Fitch Ratings last week announced that it would downgrade by one notch all unwrapped tranches of notes issued under the whole business securitization of Craegmoor Funding No. 2. The rating agency said it remains concerned about several issues connected with the deal, including qualified and late accounts, uncertainty over the accuracy of past performance reports, a lack of clarity on recent and current trading, and a concern that the financial covenant could be breached.
The issue comprised fixed and floating notes issued by Craegmoor Funding No.2 PLC and totaling GBP245 million ($430 million). This amount includes GBP157.5 million ($276.4 million) of triple-A rated paper. Fitch downgraded Craegmoor Funding No. 2's Class M notes to A- from A and the Class B notes to BB+ from BBB-. Fitch is keeping the Class M notes and the Class B notes on Rating Watch Negative.
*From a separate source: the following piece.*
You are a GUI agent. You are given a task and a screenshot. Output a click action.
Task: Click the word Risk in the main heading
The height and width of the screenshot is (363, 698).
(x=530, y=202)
Although the Class A1 and Class A2 notes are wrapped to AAA by MBIA, Fitch downgraded the underlying rating to A from A+.
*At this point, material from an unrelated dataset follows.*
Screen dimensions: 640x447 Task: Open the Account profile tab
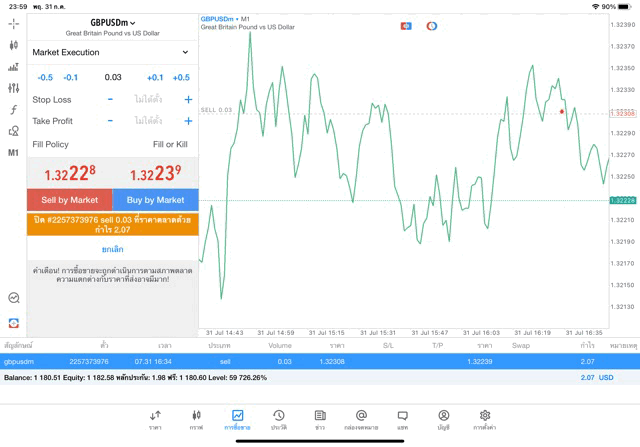[x=443, y=419]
According to Michael Cox, an analyst on the securitization research team at the Royal Bank of Scotland, the concerns include the following: that past quarterly reports may be inaccurate; that either the failure to file accounts or the filing of qualified accounts may be an event of default under the terms of the issuer/borrower facility or other lending arrangements; that current and future trading may be even worse than that rolling off the annualized figures; and that a breach of the financial covenant may be triggered by the next quarterly report even though the numbers contained therein may be unreliable.
"MBIA is controlling creditor in the securitization, and therefore has the ability to direct the security trustee whether or not to enforce the security over the borrower group," said Cox. "With current owners Legal & General Ventures having appointed new management and making an effort to remedy the situation, we see little benefit in enforcing security immediately over accounting issues. However, should a breach of financial covenant follow, we would expect security to be enforced unless L&G Ventures remedies the breach by posting cash."
Cox estimates that the amount required to be posted would effectively be 24 times the amount by which rolling four quarter net cash flow is below the amount necessary to maintain a debt service coverage ratio of 1.20x. As long as there is value to protect in the business, Cox expects L&G Ventures to seek to protect that value by posting cash.
"Unfortunately, the lack of reliable trading information, made worse by the company's refusal to distribute its performance reports to sell-side analysts, will not help spreads," he said. "Although we expect spreads to be wider, we think that the bonds are underpinned by the value of the business and should not go too wide."